With the help of Pat Thiss, a coach at Mesa College in San Diego, Runyan has added two feet to her shotput in a year and hopes to add another foot at the trials.

“If I throw 38-40 [feet], I’ll be happy,” she said.

Runyan has set goals of achieving career-best marks in all of her heptathlon events and challenging the U.S. heptathlon record for 800 meters of 2 minutes, 6.97 seconds, held by Kym Carter.

Advertisement

Runyan has bettered that time in open 800s, but it remains to be seen if she can do it after six events in the heptathlon. The 800 is the last event Saturday night.

Regardless of what happens this weekend, Runyan will return to Atlanta after the Summer Games to compete in the Paralympics, held for disabled athletes. At the 1992 Paralympics in Barcelona, Spain, Runyan won gold medals in the 100, 200, 400 and long jump.
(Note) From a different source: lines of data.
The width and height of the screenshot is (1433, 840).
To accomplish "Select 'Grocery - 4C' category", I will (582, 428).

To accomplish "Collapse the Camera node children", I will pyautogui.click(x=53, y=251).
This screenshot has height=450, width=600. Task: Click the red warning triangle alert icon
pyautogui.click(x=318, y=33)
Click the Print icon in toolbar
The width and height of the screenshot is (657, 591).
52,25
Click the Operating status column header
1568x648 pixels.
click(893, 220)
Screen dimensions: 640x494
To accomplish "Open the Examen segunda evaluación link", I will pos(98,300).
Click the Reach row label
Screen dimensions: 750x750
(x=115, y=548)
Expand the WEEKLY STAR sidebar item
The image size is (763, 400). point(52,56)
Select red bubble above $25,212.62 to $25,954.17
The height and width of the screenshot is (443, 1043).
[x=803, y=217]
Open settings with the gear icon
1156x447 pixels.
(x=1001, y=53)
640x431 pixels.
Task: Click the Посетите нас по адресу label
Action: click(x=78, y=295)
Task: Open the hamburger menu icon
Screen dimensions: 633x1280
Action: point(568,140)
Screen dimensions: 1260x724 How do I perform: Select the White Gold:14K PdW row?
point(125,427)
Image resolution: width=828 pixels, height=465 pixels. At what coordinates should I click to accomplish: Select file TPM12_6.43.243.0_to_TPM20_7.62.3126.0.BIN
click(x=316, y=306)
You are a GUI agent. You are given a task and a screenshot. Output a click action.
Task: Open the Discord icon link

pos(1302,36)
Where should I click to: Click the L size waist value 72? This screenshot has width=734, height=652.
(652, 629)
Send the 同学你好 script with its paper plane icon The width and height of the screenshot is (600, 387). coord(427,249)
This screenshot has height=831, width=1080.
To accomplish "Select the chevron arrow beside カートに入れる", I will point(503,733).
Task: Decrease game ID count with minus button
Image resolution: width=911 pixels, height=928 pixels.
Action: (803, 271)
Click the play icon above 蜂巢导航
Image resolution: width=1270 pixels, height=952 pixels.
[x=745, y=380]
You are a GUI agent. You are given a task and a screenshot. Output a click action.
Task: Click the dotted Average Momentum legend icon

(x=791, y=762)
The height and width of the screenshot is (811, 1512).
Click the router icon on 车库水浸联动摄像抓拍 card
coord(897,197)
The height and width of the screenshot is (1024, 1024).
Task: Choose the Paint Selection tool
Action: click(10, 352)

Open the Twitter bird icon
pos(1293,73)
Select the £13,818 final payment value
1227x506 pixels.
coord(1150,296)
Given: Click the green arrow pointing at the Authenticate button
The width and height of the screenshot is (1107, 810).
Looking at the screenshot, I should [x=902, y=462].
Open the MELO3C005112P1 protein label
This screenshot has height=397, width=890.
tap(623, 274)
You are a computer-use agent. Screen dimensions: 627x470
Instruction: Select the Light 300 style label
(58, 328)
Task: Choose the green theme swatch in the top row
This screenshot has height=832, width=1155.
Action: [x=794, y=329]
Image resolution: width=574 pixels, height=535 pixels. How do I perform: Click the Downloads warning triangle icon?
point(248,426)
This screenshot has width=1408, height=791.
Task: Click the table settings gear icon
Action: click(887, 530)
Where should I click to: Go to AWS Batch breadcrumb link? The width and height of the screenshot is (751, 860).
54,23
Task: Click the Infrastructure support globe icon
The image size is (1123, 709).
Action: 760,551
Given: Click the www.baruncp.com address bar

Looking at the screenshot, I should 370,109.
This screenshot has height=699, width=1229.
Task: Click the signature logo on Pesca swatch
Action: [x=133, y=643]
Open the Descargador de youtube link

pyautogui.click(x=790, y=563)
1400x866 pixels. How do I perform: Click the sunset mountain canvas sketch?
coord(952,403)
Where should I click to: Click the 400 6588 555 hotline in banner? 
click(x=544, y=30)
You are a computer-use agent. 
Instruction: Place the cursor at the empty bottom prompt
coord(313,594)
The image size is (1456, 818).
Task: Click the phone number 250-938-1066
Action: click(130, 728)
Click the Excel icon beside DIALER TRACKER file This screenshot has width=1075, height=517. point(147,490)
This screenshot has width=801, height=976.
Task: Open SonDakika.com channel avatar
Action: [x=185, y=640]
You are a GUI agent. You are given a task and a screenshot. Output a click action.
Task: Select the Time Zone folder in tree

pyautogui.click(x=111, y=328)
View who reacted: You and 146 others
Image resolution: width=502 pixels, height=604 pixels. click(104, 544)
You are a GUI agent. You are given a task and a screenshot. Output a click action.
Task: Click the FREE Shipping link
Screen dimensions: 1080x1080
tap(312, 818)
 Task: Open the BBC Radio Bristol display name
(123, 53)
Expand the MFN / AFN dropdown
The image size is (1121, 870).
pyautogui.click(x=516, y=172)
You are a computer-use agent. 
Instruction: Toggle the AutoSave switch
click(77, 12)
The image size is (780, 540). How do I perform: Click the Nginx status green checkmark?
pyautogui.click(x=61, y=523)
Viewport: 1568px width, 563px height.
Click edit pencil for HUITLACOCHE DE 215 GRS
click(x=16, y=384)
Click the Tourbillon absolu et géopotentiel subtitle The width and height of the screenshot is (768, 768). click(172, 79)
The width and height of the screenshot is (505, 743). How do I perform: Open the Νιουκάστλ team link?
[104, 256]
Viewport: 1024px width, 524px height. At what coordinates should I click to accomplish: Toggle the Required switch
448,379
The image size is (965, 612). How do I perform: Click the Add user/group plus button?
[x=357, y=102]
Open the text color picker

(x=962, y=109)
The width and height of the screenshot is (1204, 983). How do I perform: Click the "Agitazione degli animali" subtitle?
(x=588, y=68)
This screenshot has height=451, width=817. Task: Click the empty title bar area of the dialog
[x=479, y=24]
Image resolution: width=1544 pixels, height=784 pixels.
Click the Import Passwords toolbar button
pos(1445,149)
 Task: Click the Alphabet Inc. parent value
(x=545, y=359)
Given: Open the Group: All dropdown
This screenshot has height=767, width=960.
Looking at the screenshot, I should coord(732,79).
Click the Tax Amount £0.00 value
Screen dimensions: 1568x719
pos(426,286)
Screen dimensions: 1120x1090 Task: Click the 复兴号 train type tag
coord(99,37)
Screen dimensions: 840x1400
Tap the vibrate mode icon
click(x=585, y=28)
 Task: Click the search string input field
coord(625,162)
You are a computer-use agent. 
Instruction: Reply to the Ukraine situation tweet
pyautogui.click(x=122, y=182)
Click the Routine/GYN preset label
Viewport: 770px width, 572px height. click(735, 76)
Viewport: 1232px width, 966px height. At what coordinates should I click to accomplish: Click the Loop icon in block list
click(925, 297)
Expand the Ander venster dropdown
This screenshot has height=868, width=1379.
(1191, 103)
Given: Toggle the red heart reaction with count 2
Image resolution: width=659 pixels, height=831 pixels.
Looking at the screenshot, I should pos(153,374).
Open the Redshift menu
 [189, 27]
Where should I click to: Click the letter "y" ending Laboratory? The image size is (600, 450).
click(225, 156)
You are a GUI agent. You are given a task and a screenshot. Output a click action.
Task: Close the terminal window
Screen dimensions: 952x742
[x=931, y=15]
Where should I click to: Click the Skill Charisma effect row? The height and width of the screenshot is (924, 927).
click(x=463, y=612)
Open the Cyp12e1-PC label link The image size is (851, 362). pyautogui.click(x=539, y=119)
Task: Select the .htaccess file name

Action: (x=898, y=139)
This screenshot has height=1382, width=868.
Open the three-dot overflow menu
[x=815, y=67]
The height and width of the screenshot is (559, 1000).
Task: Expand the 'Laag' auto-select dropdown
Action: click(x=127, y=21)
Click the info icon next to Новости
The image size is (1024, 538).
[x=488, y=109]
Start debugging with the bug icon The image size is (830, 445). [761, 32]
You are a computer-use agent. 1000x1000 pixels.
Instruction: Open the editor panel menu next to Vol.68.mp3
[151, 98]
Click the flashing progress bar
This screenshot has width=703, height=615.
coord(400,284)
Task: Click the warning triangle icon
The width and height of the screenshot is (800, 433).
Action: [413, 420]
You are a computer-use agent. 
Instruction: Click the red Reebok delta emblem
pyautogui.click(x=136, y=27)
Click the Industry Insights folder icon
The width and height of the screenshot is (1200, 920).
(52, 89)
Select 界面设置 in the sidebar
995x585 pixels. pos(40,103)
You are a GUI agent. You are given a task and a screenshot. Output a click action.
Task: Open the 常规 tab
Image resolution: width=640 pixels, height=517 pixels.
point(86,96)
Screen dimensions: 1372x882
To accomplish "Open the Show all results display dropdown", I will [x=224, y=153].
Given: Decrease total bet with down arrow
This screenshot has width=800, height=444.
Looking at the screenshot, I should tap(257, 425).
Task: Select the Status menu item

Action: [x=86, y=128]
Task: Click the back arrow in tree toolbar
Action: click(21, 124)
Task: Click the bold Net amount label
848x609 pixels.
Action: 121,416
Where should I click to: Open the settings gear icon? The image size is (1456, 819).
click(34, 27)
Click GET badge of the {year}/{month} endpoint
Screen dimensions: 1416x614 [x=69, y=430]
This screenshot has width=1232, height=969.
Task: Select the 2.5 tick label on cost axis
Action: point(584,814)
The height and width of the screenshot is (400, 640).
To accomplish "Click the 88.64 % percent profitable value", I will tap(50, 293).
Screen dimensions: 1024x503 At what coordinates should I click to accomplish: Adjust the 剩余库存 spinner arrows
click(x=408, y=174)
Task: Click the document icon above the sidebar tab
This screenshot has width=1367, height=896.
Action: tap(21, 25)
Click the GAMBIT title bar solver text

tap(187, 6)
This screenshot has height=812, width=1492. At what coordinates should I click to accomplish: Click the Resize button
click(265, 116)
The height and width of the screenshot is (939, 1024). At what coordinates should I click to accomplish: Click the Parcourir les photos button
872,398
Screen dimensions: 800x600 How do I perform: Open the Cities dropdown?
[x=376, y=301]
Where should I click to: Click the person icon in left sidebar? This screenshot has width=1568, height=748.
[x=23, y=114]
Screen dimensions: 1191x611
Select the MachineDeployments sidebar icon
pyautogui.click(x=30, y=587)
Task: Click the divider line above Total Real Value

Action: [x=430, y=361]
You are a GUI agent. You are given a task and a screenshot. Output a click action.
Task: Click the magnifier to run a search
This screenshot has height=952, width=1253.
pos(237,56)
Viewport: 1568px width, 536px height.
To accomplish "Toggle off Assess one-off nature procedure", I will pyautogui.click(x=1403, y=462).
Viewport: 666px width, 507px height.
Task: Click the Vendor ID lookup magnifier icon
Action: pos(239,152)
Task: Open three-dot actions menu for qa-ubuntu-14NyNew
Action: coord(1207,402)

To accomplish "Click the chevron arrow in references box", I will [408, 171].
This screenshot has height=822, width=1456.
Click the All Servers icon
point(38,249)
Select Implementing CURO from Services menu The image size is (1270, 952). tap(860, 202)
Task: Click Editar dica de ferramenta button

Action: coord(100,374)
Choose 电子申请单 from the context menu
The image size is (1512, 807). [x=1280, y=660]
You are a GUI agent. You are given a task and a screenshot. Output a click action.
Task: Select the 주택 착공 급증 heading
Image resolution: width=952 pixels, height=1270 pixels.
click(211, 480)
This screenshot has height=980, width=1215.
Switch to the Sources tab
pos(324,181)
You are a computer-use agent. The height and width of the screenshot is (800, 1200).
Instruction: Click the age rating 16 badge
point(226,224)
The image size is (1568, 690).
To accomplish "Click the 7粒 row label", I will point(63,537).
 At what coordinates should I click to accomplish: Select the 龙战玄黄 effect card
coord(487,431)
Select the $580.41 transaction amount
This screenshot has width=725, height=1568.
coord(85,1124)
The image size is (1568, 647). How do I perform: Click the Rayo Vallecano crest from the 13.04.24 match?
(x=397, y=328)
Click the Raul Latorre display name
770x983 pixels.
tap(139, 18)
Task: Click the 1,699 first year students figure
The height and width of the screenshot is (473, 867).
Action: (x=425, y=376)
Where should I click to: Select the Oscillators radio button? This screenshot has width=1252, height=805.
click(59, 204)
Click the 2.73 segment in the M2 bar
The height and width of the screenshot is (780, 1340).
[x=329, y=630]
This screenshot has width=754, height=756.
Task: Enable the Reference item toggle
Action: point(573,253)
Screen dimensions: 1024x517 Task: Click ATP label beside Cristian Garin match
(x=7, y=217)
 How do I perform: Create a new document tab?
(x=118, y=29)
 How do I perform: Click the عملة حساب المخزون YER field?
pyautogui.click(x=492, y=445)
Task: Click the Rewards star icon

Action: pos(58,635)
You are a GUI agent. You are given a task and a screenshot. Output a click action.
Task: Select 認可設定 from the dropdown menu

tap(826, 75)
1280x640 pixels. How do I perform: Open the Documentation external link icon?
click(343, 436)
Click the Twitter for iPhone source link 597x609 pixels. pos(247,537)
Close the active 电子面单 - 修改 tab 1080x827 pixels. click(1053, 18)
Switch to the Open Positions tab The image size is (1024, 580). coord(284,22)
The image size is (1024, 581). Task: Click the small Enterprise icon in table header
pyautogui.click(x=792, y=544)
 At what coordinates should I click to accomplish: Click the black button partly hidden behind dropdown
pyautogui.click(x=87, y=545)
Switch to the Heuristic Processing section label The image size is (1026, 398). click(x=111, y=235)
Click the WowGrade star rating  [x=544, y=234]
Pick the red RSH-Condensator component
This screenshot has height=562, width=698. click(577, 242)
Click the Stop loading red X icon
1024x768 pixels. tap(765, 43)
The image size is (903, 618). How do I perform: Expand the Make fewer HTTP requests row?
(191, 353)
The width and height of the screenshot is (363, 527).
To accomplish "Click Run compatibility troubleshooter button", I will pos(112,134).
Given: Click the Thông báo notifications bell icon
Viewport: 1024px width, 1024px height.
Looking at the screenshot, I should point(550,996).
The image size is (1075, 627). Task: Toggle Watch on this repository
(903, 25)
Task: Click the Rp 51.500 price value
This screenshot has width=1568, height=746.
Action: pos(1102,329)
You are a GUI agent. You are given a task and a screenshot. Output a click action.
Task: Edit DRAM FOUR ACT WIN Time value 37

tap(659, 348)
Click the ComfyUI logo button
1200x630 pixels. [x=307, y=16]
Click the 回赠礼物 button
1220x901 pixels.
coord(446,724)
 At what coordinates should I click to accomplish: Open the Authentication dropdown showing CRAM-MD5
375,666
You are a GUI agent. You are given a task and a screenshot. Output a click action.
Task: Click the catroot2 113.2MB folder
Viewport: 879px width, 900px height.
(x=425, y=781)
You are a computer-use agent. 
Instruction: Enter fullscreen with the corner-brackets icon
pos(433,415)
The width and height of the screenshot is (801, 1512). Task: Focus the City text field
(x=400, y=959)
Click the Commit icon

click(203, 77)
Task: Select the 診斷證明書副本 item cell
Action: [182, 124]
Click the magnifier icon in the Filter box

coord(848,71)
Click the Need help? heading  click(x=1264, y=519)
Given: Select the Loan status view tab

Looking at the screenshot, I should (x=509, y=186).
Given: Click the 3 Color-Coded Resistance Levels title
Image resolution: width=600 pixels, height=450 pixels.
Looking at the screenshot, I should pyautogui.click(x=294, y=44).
Although her spirits are high, Runyan enters the trials nursing injuries to her right ankle and left knee. If she fails to make the Olympic team, she is unsure if she will continue to compete in hopes of qualifying for the 2000 Games in Sydney, Australia.

Which leads one to wonder what could Runyan accomplish with perfect vision?

“Yeah, I’ve thought about that,” Sheffield said. “She’d probably be worse because the focus would be off. Right now Marla’s in a world where she has no room for anyone else when it comes to athletics.

“She has no peripheral opponent. She only has herself.”